:: DATASET RECORDS ::
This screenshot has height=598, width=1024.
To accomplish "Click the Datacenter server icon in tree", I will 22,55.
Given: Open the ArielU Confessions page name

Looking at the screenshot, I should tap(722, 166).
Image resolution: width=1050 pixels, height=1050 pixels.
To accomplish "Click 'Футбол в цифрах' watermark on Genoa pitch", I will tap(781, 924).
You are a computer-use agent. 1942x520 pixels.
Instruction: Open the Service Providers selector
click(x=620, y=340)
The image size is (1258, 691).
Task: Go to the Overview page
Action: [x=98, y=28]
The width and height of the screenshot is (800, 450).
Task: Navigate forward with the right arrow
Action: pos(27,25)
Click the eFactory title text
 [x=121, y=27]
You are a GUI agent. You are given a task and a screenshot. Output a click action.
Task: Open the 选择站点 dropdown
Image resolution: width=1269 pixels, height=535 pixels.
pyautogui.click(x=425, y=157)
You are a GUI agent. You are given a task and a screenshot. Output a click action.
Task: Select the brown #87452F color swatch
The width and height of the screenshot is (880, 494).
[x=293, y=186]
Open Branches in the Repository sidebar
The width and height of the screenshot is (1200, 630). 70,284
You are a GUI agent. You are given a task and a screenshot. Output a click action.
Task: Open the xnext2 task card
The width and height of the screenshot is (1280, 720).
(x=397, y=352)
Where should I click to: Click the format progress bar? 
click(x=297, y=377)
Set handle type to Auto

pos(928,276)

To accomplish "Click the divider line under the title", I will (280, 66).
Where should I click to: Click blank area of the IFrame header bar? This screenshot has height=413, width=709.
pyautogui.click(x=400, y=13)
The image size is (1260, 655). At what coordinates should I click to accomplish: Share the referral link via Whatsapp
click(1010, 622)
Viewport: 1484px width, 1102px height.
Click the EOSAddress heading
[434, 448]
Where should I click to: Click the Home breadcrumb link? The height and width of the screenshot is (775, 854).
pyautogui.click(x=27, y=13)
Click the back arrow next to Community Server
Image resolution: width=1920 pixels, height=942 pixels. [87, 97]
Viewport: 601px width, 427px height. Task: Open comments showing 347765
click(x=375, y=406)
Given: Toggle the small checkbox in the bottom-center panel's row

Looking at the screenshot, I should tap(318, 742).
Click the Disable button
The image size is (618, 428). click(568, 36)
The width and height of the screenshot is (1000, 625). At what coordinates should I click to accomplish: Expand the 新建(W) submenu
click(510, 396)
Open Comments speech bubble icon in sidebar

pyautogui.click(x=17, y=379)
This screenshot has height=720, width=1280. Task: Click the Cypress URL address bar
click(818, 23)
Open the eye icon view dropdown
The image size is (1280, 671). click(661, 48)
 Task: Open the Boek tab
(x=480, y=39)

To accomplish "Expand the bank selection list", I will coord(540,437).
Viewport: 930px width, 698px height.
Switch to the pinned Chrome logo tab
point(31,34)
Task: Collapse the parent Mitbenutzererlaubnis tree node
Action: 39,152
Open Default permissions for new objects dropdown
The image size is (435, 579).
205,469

:: WORK ITEM ::
Your answer must consist only of the lines from the start of the records above through the line with "You are a computer-use", each retyped exactly.

:: REPLY TO THE EXERCISE ::
This screenshot has height=598, width=1024.
To accomplish "Click the Datacenter server icon in tree", I will 22,55.
Given: Open the ArielU Confessions page name

Looking at the screenshot, I should tap(722, 166).
Image resolution: width=1050 pixels, height=1050 pixels.
To accomplish "Click 'Футбол в цифрах' watermark on Genoa pitch", I will tap(781, 924).
You are a computer-use agent. 1942x520 pixels.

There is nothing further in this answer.